● PROBLEM REQUIREMENTS
Answer these questions using the text about Alain below.
(a) In what year did Alain begin writing short columns for a local newspaper in Normandy?
(b) What is the title of the intellectual biography he published in 1936?
(c) Under what English title was Propos sur le Bonheur translated?

● TEXT EXTRACT
"""
Emile Chartier (1868-1951), known as Alain. Image: philosophe-alain.fr

‘Thought is free, or it isn’t thought.’ 

This fine remark comes from Emile Chartier (1868-1951), a French thinker, writer, teacher and humanist best known under his pseudonym, Alain. He was a prominent intellectual figure in the France of the 1930s, but is unfortunately little known in the Anglophone world, and sparsely translated into English. He remains one of the rare thinkers to make the bridge between philosophy and literature: ‘the finest prose of ideas of the century’, as the contemporary philosopher, André Comte-Sponville, has said.

Having trained as a philosopher and started a career as a teacher that would lead to the prestigious lycées of Paris, Alain began in 1903 to contribute short columns to a radical local newspaper in Normandy. From 1906, this became a daily exercise which he continued right up to the outbreak of the First World War, making a total of over three thousand pieces. He called these brief essays propos (not an easy word to translate, implying both ‘proposals’ and ‘remarks’). Their concise and vivid style soon attracted a loyal readership and they were collected into published volumes. The starting point was often a precise fact or event, something seen in the street or read in a newspaper; at first mainly comments on politics, their subject matter broadened to include philosophy, literature, education, nature, religion.  He wrote, he said, to provoke his fellow citizens into thinking for themselves, to wake people up.

To return to the opening quotation, that thought is not thought unless it is free, this encapsulates a theme that runs throughout Alain’s work. As he wrote in his intellectual biography, Histoire de mes pensées (1936): ‘I’ve not reflected upon anything as much as freedom of judgement.’  What is it to think freely?  He provided two lapidary definitions. ‘To think is to weigh’ – penser, c’est peser, almost a pun in French. The second is perhaps his best known quotation: ‘To think is to say no’ (penser, c’est dire non). The second half of this quotation is even better: ‘Note that the sign for “yes” is that of a person falling asleep; while to wake up is to shake the head and say no.’

‘The sign for “yes” is that of a person falling asleep; while to wake up is to shake the head and say no.’

~ Alain

To elaborate: ‘The problem is always the same, we have to control appearances, through the view of a free mind, which arouses and re-arouses doubt and proof together… we have to begin by not believing everything and so navigate the problem with our own strength alone, to find ourselves lost and abandoned as was always the case for a human being who rejects pious lies, and to recognise ourselves as completely deceived by appearances, and to save ourselves by the constructions of understanding alone.’ He also gives this definition of ‘mind’ (esprit): ‘at bottom the power of doubt, which is to raise oneself above all mechanisms, order, virtues, duties, dogmas, to judge them, subordinate them, and replace them by freedom, which only owes anything to itself.’ This link between the freedom of the mind and the freedom of the individual can be seen as a precursor to the existentialism of the 1940s associated with Sartre, de Beauvoir and Camus.

I have hinted at the variety of Alain’s interests. His propos, which he continued after the war, have been gathered into many published collections, the best known of which is Propos sur le Bonheur (one of the very few books of his to be translated into English, as Alain on Happiness). He also wrote major philosophical works after the war.  He is probably best known in France for his views on politics; he also developed sophisticated theories of perception and the imagination, but for the remainder of this article I shall focus on his humanism and views on religion.
"""
● ITEMS
"""
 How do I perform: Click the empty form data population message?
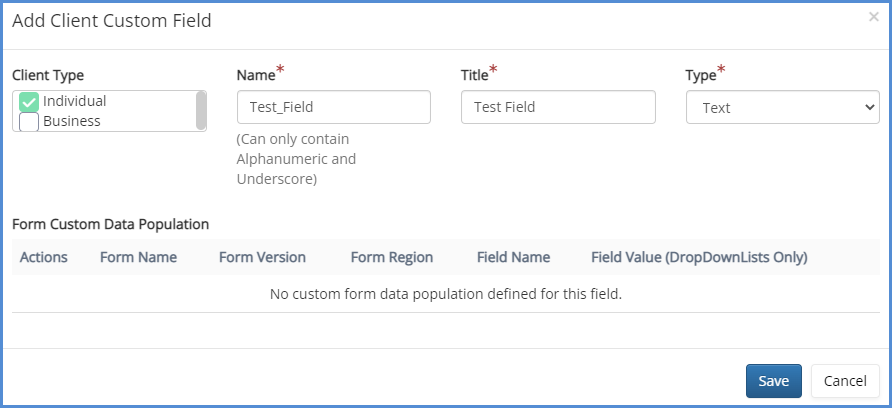point(446,294)
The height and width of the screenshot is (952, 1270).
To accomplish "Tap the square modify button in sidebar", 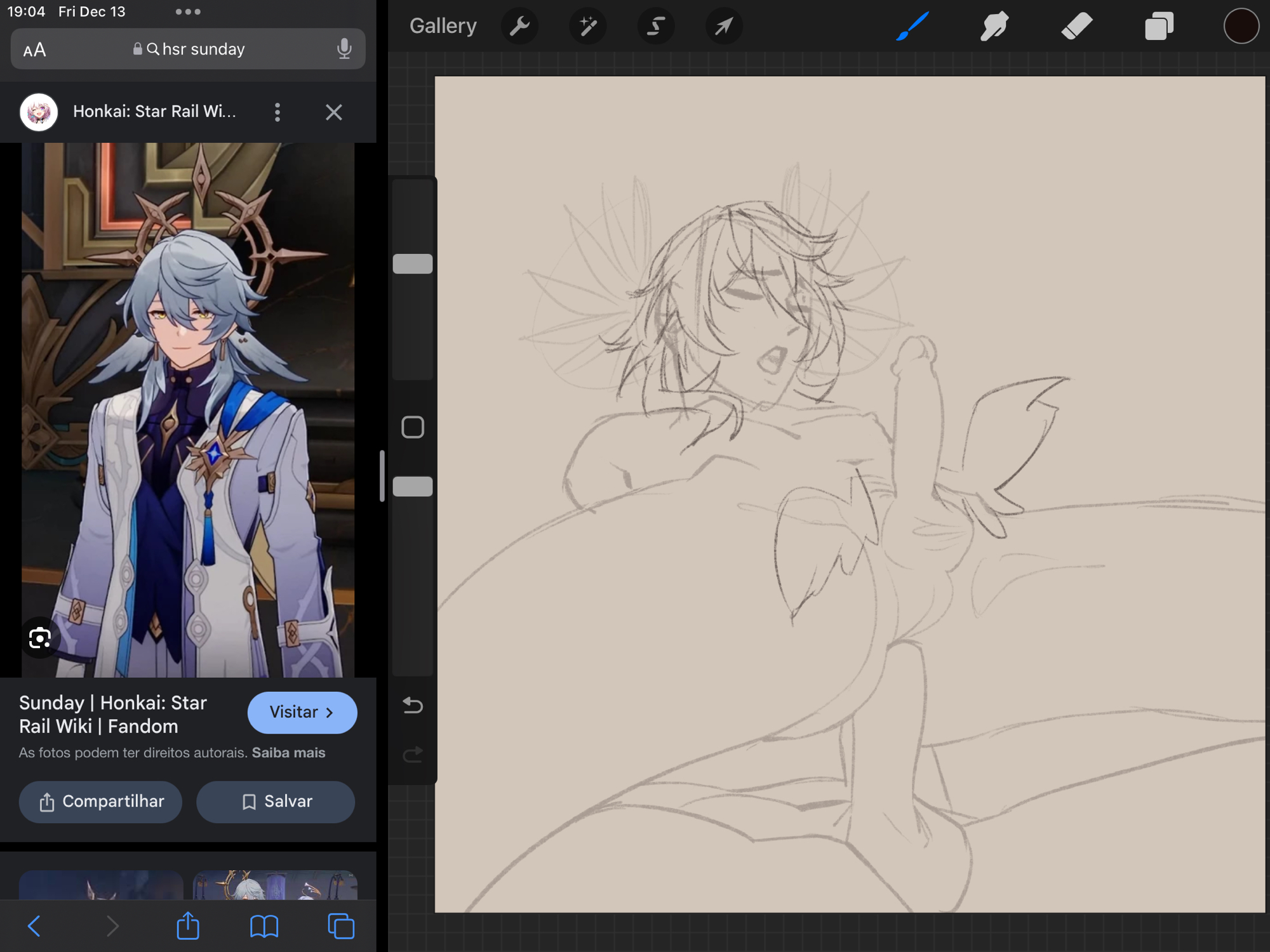I will [413, 427].
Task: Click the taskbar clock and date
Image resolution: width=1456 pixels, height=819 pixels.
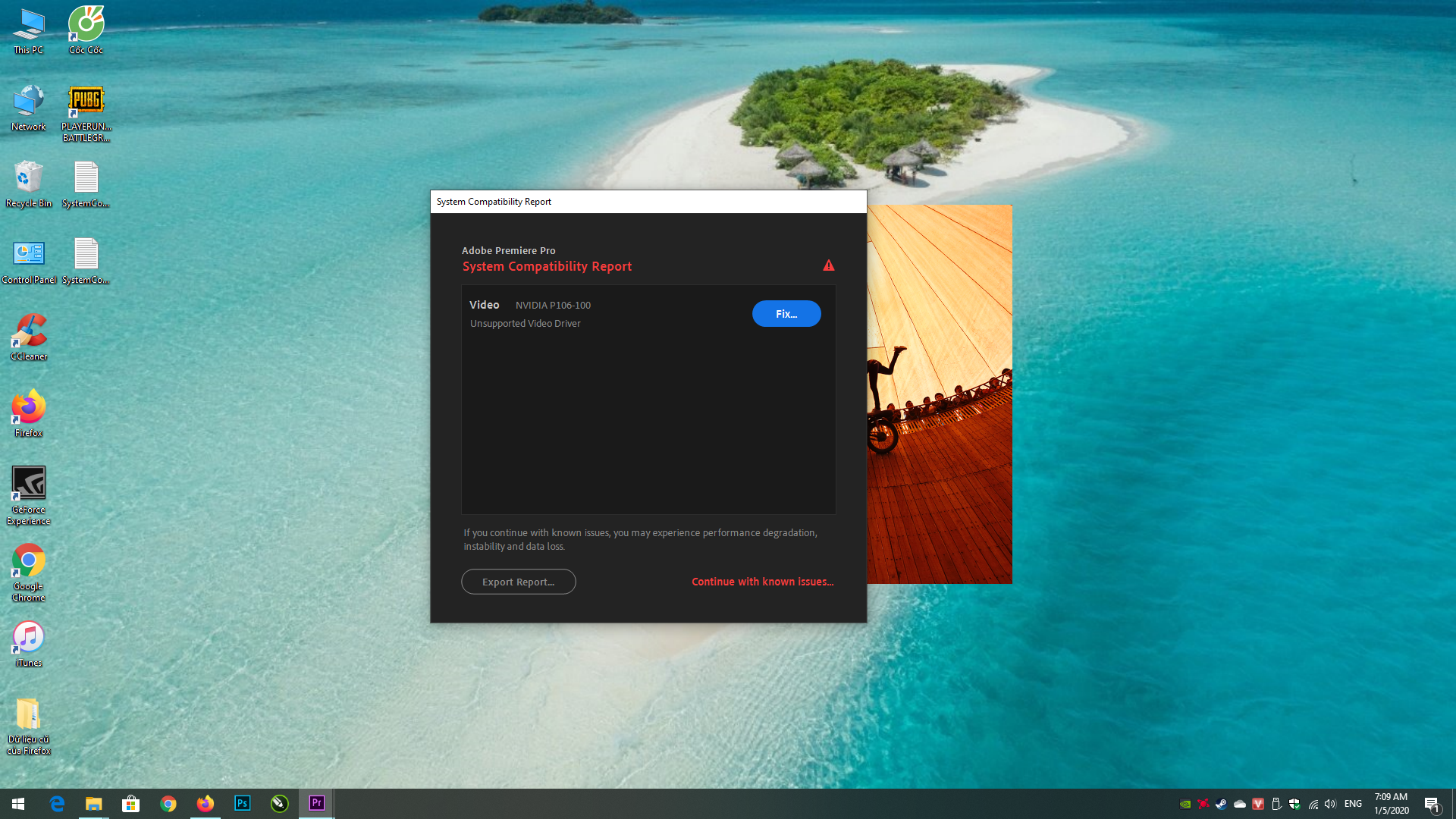Action: coord(1391,804)
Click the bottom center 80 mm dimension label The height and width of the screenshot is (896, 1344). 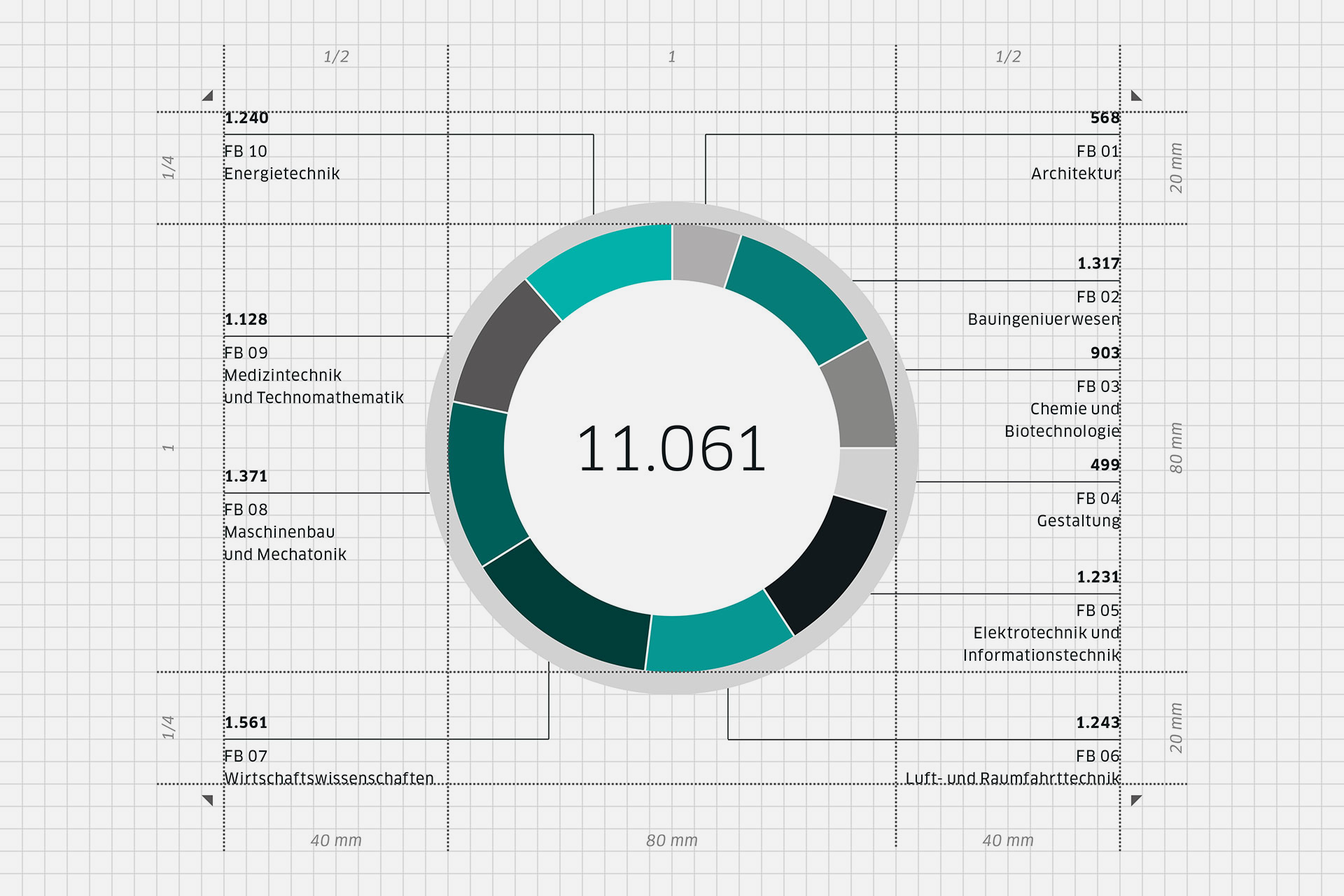click(x=671, y=840)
"""
● REPLY TO THE EXERCISE
(a) 1903
(b) Histoire de mes pensées
(c) Alain on Happiness